Marubashi Shigeru, Wada Hiroshi, Kobayashi Shogo, Eguchi Hidetoshi, Tanemura Masahiro, Umeshita Koji, Doki Yuichiro, Mori Masaki, Nagano Hiroaki
Department of Surgery, Osaka University, Osaka, Japan.
Hepatogastroenterology. 2012 Jun;59(116):1184-8. doi: 10.5754/hge11623.
BACKGROUND/AIMS: The feasibility of oral administration of once-daily prolonged-release tacrolimus (TAC-PR) in de novo liver transplantation is not clear and therefore was investigated further.
The clinical profiles of 16 consecutive primary living donor liver transplantation (LDLT) recipients, who received oral TAC-PR once daily (TAC-PR group) between January 2009 and August 2010, were compared with those of 14 consecutive liver transplantation recipients given twice-daily tacrolimus (TAC; TAC group) between August 2006 and January 2009. Of the 14 patients in the TAC group, 9 received LDLT (TAC-L subgroup).
Patient characteristics were similar between groups. Trough levels of TAC during the first 3 months after liver transplantation were well-adjusted in both groups. Dose adjustment was more frequently required (31.3%) in the TAC-PR group and the total amount of TAC was significantly higher in the TAC-PR group (181.1±75.3mg) than in the TAC-L group (100.2±53.8mg, p=0.014). The incidence of biopsy-proven acute cellular rejection, renal dysfunction, other morbidities and hospital stay length were similar between groups.
Oral administration of TAC-PR for de novo liver transplantation recipients was well tolerated with similar safety and efficacy profiles as traditional twice-daily TAC with closely controlled adjustment of the TAC-PR dose.

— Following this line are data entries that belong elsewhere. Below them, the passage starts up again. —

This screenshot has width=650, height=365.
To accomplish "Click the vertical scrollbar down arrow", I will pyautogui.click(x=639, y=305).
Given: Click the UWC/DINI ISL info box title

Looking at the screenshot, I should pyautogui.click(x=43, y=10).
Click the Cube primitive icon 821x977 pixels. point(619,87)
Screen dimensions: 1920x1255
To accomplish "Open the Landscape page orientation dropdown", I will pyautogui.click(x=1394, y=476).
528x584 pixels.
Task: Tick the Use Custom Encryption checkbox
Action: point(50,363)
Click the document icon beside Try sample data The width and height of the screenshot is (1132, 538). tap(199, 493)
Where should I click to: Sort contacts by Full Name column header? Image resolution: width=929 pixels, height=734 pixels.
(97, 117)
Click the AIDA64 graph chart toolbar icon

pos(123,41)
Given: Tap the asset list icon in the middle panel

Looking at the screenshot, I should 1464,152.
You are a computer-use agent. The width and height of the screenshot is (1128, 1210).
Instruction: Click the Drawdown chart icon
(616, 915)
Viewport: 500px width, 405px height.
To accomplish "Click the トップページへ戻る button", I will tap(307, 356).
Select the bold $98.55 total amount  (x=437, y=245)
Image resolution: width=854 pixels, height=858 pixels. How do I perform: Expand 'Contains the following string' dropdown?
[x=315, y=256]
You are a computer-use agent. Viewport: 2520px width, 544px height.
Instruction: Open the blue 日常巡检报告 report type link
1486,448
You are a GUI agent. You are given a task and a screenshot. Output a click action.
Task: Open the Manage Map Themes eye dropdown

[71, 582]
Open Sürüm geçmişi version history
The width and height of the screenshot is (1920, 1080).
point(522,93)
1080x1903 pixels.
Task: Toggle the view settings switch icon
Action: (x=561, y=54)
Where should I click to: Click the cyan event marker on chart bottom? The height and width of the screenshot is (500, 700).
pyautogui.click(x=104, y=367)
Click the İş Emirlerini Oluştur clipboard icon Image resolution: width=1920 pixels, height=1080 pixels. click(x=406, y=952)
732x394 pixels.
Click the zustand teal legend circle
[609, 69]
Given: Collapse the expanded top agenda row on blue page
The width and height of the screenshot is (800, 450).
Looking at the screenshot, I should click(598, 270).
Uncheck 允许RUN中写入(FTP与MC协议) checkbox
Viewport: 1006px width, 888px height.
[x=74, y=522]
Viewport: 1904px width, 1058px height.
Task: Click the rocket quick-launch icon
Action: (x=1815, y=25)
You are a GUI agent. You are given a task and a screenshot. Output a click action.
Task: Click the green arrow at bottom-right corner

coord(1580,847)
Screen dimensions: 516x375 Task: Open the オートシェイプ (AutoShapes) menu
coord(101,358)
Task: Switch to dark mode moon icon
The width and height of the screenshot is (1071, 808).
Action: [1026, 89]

背景/目的:肝移植受者口服每日一次的缓释他克莫司(TAC-PR)的可行性尚不清楚,因此进行了进一步研究。
将2009年1月至2010年8月期间连续16例接受每日一次口服TAC-PR的初次活体供肝移植(LDLT)受者(TAC-PR组)的临床资料,与2006年8月至2009年1月期间连续14例接受每日两次他克莫司(TAC;TAC组)的肝移植受者的临床资料进行比较。TAC组的14例患者中,9例接受了LDLT(TAC-L亚组)。
两组患者的特征相似。肝移植后前3个月TAC的谷浓度在两组中均得到良好调整。TAC-PR组更频繁地需要调整剂量(31.3%),且TAC-PR组的TAC总量(181.1±75.3mg)显著高于TAC-L组(100.2±53.8mg,p=0.014)。两组间活检证实的急性细胞排斥反应、肾功能不全、其他疾病的发生率及住院时间相似。
肝移植受者口服TAC-PR耐受性良好,其安全性和有效性与传统的每日两次TAC相似,且TAC-PR剂量调整严格。